Across the UK, the annual rate of house price growth slowed to 3.4 per cent in April, from 3.9 per cent in March, taking the average property value in April to £270,752, Nationwide Building Society said.
The softening of house price growth comes despite news that house sales more than doubled in March on a year-on-year basis.
More than 175,000 house sales are estimated to have been completed in March, a 104 per cent increase on the same month in 2024, as well as being 62 per cent higher than completions in February of this year.
A large part of the reason for that flood of house buying – and the subsequent quieter period in April which has led to that fall in house prices – was the change to stamp duty.
Why did house prices fall?
Those completions were rushed for a good reason: stamp duty changes mean the same property can now cost thousands of pounds more to buy.
Buyers of homes worth less than £125,000 do not have to pay stamp duty, but this is half the previous threshold. For first-time buyers, the threshold to pay Stamp Duty has dropped from £450,000 to £300,000.
“These changes have increased upfront costs, particularly for those purchasing in higher-value areas,” explained Holly Tomlinson, financial planner at Quilter.

“For example, a first-time buyer purchasing a £500,000 property now faces a stamp duty bill of £10,000, compared with £3,750 under the previous regime. This shift in taxation has added a further affordability hurdle at a time when many buyers are already stretched.
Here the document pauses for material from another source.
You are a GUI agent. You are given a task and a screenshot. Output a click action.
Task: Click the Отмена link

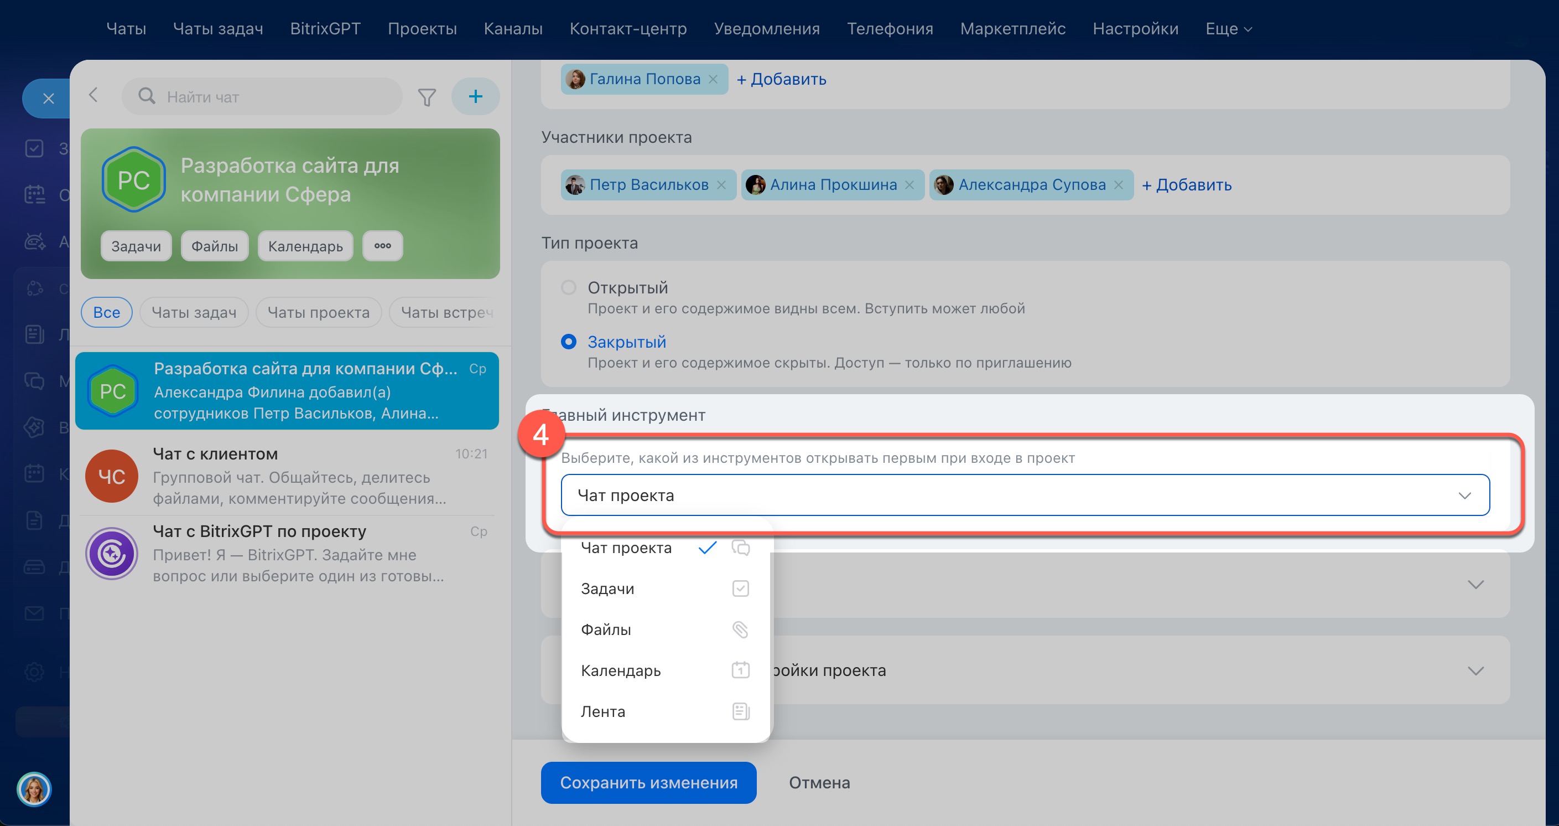pos(819,783)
“With that deadline now passed, market momentum has cooled once again leading to today’s drop in prices.”
Buyer’s market – but not a busy one
In most commodities, when prices go down, demand can go up.
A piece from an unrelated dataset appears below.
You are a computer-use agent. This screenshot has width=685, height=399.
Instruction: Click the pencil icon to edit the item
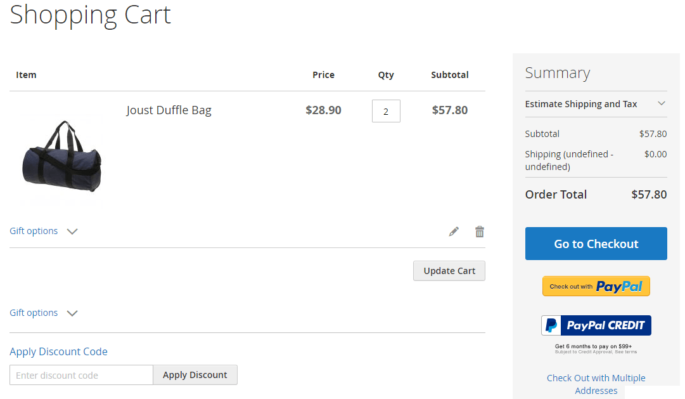(x=454, y=231)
That naturally means we may see a buyer’s market, but Jonathan Hopper, CEO of Garrington Property Finders, doesn’t foresee a rapid turnaround.
The north-south price divide has slightly narrowed, he said, but that means the potential for getting discounts on asking prices is somewhat skewed towards the higher prices in the south.
Alice Haine, personal finance analyst at Bestinvest by Evelyn Partners, pointed out that there has been a rise in new listings for sale, but that is normal for this time of year – as are fewer buyers being in the market, both factors of which act as an effective ceiling for asking prices.

“A spike in the number of homes for sale is typical for this time of year as buyers look to take advantage of improving temperatures and longer daylight hours to showcase their interiors and gardens,” she said.
“While more homes for sale gives buyers greater choice, the uptick in listings is not being met by a similar uplift in demand.
“This is a result of the seasonal slowdown that typically occurs as people head off on holiday and buyers err on the side of caution in the face of fresh affordability challenges.”
Those other challenges, Ms Haine noted, included rising energy or council tax bills and uncertainty around the tariff trade war, as well as Stamp Duty costs.
Interest rates will impact
Outside of supply and demand, one other factor will have a big impact on house prices across the rest of the year.
In a little over a week, the Bank of England’s Monetary Policy Committee will meet to deliver what is expected to be a cut to the Bank Rate, with back-to-back interest rate cuts a distinct possibility at this stage.
Two cuts would bring the rate down to four per cent for the first time in more than two years, allowing more people to seek out new mortgage deals with lower repayment costs than have been available recently – potentially convincing those who have been considering buying to take the plunge.
The Bank of England estimate that around 800,000 fixed-rate mortgages which carry an interest rate of 3 per cent or lower will need to be refinanced each year between now and the end of 2027.